Dataset extract:
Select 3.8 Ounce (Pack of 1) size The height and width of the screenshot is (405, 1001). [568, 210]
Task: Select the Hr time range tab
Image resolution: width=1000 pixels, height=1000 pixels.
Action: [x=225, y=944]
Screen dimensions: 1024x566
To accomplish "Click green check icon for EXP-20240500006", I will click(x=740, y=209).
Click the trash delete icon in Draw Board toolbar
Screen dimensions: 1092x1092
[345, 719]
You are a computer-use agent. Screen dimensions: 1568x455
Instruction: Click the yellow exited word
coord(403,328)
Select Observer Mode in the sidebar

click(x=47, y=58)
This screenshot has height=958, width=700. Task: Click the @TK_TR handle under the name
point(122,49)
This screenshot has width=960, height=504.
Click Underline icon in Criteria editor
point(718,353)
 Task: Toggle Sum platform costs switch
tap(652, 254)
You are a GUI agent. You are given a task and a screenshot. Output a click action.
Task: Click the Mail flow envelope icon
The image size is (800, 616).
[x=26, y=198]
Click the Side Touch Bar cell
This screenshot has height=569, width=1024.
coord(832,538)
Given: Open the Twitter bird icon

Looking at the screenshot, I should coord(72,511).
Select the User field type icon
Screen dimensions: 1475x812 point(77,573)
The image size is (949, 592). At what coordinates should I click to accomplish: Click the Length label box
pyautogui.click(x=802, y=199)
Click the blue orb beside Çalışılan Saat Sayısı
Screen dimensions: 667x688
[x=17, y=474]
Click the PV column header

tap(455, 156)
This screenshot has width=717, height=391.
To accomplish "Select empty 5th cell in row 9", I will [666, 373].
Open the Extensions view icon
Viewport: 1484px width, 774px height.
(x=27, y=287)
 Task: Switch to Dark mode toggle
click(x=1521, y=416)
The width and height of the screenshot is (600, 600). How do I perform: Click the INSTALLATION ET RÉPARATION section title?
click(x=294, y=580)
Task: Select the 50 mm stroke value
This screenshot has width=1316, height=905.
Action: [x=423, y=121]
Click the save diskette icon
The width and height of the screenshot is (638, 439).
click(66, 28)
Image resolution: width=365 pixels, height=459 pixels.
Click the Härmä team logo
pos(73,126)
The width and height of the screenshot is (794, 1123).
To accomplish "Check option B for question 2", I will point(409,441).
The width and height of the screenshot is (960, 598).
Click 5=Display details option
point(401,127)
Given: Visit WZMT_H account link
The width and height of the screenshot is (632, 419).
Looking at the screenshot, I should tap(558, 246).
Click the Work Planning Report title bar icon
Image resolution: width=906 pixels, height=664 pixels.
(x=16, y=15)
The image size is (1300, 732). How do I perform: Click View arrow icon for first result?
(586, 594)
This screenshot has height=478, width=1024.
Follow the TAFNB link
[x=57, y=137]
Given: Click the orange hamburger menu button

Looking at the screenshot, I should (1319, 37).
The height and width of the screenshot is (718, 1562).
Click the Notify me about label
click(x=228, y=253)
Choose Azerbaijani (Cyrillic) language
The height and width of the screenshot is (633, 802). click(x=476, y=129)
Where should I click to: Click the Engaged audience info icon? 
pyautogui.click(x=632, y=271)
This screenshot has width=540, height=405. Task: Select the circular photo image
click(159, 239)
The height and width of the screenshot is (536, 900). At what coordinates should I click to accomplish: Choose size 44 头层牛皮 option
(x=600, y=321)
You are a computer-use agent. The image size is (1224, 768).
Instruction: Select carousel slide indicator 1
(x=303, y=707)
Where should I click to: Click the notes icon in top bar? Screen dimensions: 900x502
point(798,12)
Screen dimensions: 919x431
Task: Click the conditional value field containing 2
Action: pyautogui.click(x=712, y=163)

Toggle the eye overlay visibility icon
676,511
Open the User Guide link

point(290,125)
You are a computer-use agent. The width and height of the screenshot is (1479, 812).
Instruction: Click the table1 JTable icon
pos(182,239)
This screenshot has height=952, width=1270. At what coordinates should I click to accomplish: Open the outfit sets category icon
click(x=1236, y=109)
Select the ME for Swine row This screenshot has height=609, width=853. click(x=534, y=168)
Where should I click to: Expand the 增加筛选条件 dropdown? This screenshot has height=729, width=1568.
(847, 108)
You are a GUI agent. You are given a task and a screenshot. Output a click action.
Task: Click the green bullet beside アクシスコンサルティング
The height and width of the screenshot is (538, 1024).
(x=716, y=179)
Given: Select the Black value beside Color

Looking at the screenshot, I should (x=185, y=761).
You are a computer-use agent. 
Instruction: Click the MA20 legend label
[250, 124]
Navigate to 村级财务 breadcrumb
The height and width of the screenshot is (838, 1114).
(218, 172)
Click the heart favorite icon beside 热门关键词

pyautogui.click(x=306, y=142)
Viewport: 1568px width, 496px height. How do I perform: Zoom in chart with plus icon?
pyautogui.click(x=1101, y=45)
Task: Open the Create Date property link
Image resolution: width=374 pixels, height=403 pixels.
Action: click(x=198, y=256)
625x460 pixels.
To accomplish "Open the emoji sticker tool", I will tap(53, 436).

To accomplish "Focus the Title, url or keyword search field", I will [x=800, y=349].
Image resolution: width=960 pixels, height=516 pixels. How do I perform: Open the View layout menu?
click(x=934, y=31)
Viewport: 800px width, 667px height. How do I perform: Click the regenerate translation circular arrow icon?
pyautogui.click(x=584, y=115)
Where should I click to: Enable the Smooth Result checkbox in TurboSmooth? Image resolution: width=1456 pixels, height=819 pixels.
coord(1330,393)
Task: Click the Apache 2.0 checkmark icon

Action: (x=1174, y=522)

Set problem:
Can you retype the rows starting with the line containing "The image size is (1300, 732)." and going on through the line containing "click(x=228, y=253)", with no changes at all?

Task output:
The image size is (1300, 732). How do I perform: Click View arrow icon for first result?
(586, 594)
This screenshot has height=478, width=1024.
Follow the TAFNB link
[x=57, y=137]
Given: Click the orange hamburger menu button

Looking at the screenshot, I should (1319, 37).
The height and width of the screenshot is (718, 1562).
Click the Notify me about label
click(x=228, y=253)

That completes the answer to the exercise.